In cancer treatment, there is a need to improve chemotherapeutic drug uptake at the local tumor site to both enhance dose efficacy and minimize any toxic side effects. It is well known now that stably cavitating microbubbles (MBs) in an ultrasound (US) field can increase the permeability of tumor blood vessel walls. This consequently can enhance the extravasation and accumulation of a circulating anticancer drug. Reconstituted high-density lipoprotein (rHDL) nanoparticles (NPs) allow selective delivery of anticancer agents to tumor cells via the overexpressed scavenger receptor class B type 1 (SR-B1). The goal of this study was to evaluate the potential of US-stimulated drug delivery for improving tumor uptake of rHDL NPs that were preloaded with IR-780 dye (i.e., drug surrogate).

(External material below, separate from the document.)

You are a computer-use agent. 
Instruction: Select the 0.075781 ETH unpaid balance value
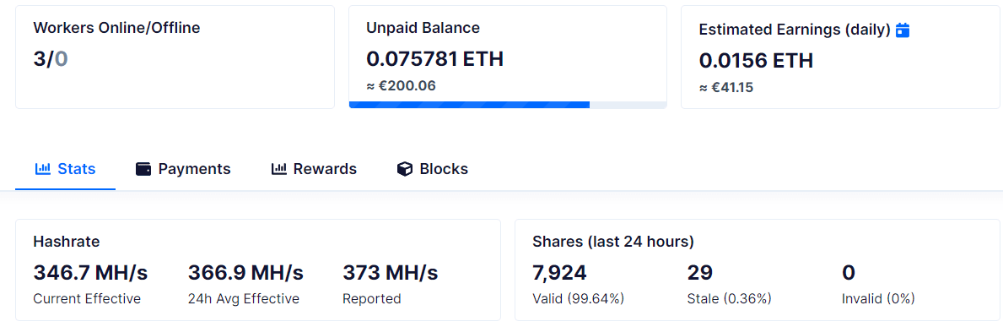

Mice implanted with human breast cancer cells were divided into five groups: control, and low- or high-dose rHDL NPs ± US therapy. In vivo fluorescence optical imaging was used to quantify intratumoral NP accumulation at baseline and again at 1, 30, 60 min, 24 and 48 h after dosing. At 48 hours after treatment, tumors were resected and subjected to a fluorescent dye extraction study. Results of in vivo optical imaging revealed that the US therapy group animals exhibited stronger rHDL dye localization in the tumor area comparing to non-US groups. Moreover, in the dye extraction study, higher dye levels were detected in the US therapy groups compared to the non-US exposed animals given the same rHDL doses. Meanwhile, administration of a higher dose of rHDL NPs promoted dye accumulation in tumor sites. Overall, US-stimulated drug delivery can noninvasively promote the improved local tumor uptake of rHDL NP vectors.